A 99 percent (or more) carbon free grid based on renewables should cost less than Monbiot’s hydrogen path. If you compare current technology at current prices, the photovoltaics alone in Heat’s proposal probably exceed the costs of a stored wind scenario. The capital costs of micro combined heat and power, and the 50 percent more expensive hydrogen fuel increase that price. Wind, including storage and backup, will cost less. You can assume breakthroughs and price reductions, but then prices for wind electricity and utility scale batteries are dropping as well.

What of climate control for buildings? Monbiot despairs a bit when it comes to space heating. For various good reasons he rejects extensive solar heating, ground source heat pumps, geothermal heating, and district heating for existing UK buildings. His main reason for proposing hydrogen is that waste heat from various processes could warm buildings and water.

But an all-renewable grid makes another option Monbiot dismissed practical: electric space heating. Low carbon electricity could power efficient air-to-air heat pumps, a type of electric furnace is (on average) between 15 percent and 50 percent more efficient than the best resistance heaters. There is a variation that can be installed room by room in buildings that can’t accept central ones (called ductless minisplit heat pumps).

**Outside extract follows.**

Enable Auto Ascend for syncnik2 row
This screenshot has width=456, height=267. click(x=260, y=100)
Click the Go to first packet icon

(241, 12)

Won’t expensive electricity still make this cost prohibitive? No, because additional wind generators without storage or backup could provide climate control energy. Low cost thermal storage could replace expensive electricity storage using phase change materials, or thermal mass. Thus, lower cost variable electricity could let buildings produce heat in the winter and cold in the summer as the wind blew, then store it for use up to 36 hours later. (Electricity for other uses would continue to require electrical storage.)

Does missing alternatives such as this, along with actual errors, lower the value of Monbiot’s work on this issue?

Heat remains one of the most important books of the decade. For works of this nature, serious errors are not only unavoidable, but necessary and productive. An initial proposal covering the transformation of an entire society cannot possibly get everything right.

The best you can hope for is to be generally right, to let facts trump ideology and wishful thinking, to be as accurate as one person can be in such matters. Then let feedback and criticism correct errors and refine answers; essentially apply the scientific method to popular discourse. Monbiot has performed the invaluable service of starting the process. More, he has glimpsed the beginning of what needs to be done politically. (Generally second steps in politics only become apparent after the first step is taken.) His case for working through existing environmental and climate justice groups to build the politics of a low carbon future is compelling.